STATED EXERCISE: Reproduce verbatim the lines of the items below, starting with the line containing "What do you see at coordinates (952, 1010)" and continuing through the end of the items, both ends included.

**** DATASET ROWS

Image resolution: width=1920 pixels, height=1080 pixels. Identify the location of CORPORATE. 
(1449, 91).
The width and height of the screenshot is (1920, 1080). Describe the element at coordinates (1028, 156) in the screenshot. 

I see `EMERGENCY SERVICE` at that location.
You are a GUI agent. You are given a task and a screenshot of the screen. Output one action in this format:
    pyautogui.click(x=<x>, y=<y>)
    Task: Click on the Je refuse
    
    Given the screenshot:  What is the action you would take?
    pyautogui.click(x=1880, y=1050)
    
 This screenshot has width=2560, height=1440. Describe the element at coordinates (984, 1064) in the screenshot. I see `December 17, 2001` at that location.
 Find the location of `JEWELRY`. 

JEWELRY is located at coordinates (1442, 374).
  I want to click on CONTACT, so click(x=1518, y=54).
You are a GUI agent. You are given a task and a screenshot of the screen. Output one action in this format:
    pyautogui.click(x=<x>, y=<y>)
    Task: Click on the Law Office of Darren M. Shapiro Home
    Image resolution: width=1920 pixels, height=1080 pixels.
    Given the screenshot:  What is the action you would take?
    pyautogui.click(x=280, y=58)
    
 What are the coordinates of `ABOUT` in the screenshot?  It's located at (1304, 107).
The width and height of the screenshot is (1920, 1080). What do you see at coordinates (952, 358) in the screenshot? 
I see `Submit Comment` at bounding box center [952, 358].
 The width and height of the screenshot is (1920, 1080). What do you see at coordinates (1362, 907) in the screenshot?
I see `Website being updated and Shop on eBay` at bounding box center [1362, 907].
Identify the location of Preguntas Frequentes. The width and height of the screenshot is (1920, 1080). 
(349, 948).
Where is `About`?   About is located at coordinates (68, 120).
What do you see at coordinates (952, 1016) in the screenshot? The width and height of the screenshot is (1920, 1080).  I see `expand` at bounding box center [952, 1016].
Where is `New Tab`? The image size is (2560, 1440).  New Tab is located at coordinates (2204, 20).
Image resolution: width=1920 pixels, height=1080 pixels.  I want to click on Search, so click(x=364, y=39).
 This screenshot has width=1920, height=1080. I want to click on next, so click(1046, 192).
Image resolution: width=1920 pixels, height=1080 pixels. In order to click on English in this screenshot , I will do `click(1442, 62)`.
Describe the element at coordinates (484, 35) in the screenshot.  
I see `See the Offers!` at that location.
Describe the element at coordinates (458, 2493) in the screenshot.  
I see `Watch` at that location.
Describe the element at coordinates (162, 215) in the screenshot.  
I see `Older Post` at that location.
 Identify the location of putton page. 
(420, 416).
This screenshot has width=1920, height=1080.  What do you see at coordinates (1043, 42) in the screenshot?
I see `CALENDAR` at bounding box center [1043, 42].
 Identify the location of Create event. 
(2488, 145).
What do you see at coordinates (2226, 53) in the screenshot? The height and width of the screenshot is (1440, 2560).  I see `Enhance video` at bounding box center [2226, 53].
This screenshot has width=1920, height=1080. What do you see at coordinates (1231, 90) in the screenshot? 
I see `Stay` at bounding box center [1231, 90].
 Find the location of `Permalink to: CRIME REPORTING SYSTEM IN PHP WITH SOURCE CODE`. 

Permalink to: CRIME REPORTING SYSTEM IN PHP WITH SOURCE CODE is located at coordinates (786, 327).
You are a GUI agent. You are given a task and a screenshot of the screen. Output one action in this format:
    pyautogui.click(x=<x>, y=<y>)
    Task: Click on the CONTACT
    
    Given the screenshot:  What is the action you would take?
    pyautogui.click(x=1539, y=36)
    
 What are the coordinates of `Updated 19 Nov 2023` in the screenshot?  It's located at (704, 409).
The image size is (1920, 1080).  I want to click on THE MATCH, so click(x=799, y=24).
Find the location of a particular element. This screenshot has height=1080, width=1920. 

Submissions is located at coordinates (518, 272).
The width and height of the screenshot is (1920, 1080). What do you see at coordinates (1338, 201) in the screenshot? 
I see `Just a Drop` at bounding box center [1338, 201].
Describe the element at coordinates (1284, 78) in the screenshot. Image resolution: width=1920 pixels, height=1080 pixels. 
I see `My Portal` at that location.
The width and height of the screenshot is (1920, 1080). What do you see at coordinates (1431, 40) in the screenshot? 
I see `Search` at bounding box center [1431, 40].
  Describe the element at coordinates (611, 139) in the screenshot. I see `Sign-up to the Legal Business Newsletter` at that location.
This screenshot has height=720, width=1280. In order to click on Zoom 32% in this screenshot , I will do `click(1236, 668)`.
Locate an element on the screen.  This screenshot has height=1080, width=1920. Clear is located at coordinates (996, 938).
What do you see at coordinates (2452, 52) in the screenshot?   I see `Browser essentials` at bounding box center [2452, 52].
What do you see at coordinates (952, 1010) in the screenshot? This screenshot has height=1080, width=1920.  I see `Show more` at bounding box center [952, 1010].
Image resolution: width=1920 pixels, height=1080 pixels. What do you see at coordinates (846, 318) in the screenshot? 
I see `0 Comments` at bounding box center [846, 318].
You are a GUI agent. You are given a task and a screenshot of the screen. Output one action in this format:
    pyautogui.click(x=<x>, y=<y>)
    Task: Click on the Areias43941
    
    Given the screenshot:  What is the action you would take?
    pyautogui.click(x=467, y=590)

********

WRITTEN RESPONSE:
What do you see at coordinates (952, 1010) in the screenshot? This screenshot has height=1080, width=1920.  I see `Show more` at bounding box center [952, 1010].
Image resolution: width=1920 pixels, height=1080 pixels. What do you see at coordinates (846, 318) in the screenshot? 
I see `0 Comments` at bounding box center [846, 318].
You are a GUI agent. You are given a task and a screenshot of the screen. Output one action in this format:
    pyautogui.click(x=<x>, y=<y>)
    Task: Click on the Areias43941
    
    Given the screenshot:  What is the action you would take?
    pyautogui.click(x=467, y=590)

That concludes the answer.